Defecting Democrats, Trump and bitterness: Why Jill Stein just might turn November upside down

Unhappy progressives ditching the Democratic Party have the most to gain by voting Green

Published June 24, 2016 9:59AM (EDT)

Jill Stein   (Reuters/Jonathan Ernst)
Jill Stein (Reuters/Jonathan Ernst)

We’re in something of a lull in the news cycle now, with primaries over and the convention a month away. The presumed nominees are working hard with their PR teams to decide where they want the narrative to take us next. But there’s an unauthorized narrative that is quickly taking shape online: rumblings of defection from the Democratic Party, a surge in registration for the Green Party, and a serious bid come November by Green Party nominee Jill Stein. Is it true? Why not? Haven’t we already thrown the playbook out the window this year? Typically, the prospect that a left-leaning independent or third-party bid will spoil the chances of the Democratic Party is enough to unify Democrats behind their nominee in a general election. But this year is special.
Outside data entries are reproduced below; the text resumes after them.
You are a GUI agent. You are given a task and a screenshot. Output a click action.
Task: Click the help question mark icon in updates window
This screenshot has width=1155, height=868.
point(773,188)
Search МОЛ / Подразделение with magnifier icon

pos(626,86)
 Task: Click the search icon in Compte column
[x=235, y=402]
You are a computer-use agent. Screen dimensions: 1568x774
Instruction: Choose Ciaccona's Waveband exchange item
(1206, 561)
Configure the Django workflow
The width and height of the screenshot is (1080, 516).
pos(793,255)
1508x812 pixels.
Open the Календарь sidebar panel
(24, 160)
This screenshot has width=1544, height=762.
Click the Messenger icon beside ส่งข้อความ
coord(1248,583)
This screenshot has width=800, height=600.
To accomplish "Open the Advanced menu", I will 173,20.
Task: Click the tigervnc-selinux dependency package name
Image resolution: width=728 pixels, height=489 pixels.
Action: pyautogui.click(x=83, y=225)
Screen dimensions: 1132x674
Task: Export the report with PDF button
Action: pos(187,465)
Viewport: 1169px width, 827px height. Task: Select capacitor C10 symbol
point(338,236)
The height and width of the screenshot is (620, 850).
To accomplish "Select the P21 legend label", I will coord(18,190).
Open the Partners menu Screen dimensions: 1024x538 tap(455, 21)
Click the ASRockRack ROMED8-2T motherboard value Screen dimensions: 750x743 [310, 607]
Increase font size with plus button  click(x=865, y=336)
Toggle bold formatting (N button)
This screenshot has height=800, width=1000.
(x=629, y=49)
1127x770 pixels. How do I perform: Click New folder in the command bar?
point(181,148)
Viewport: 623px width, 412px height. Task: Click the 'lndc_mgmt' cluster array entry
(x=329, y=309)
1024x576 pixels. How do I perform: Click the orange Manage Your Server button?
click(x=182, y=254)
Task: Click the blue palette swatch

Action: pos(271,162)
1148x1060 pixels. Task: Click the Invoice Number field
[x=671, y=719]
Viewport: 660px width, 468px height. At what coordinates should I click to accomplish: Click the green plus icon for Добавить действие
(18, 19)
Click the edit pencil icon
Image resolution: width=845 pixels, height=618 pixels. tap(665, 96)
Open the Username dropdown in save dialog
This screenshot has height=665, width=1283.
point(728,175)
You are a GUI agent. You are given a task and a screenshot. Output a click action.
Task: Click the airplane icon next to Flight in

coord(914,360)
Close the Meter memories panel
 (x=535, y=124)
For starters, it is special because Hillary Clinton is such a divisive figure within her own party, as much for the way she plays politics as the conservative policies that define her career, not to mention the scandals and cover-ups that continue to dog her campaign. As the joke goes, her platform may match Bernie Sanders’s on 95% of the issues, but her record matches Trump’s platform on 95% of the issues, and her issues match Richard Nixon on 95% of the record. Perhaps that is why Richard Armitage and others from the right are breaking ranks to endorse her. Win or fail – or win and then fail – Clinton offers a no-lose situation for neocons.

The effective merger of America’s two largest political organizations – let’s call it the Demo-Repo Party – is an important game-changer all in itself, one that will go a long way in taking the wind out of the unholy panic of the “vote blue and shut up” crowd. We will see real evidence of this trend as Trump’s campaign continues to collapse and Clinton rushes in to scoop up more high-ranking Republican endorsements, leaving a power vacuum on the left where the Democratic Party used to be. When that happens, the first thing to go up in a puff of smoke will be the lesser-of-evils argument, removing the last obstacle for unhappy progressives between their conscience and a vote for Jill Stein. The imminent reality of a one-party system all but requires it.

But there is a less obvious argument that will only grow stronger as November approaches, even in the event – especially in the event – that Trump holds his ground. It is based on the coincidence of the two most striking features that characterize the election so far: the treacherous mishandling of the primaries by Democratic Party leadership, and a Republican nominee who may be loathed by Democrats but whose successful bid for the presidency could actually ruin the GOP. The gradual alignment of these two facts in the minds of unhappy progressives, the slow awakening of the Bernie-or-Bust crowd to the card that has magically appeared in their hands – this is what we should all be keeping our eye on.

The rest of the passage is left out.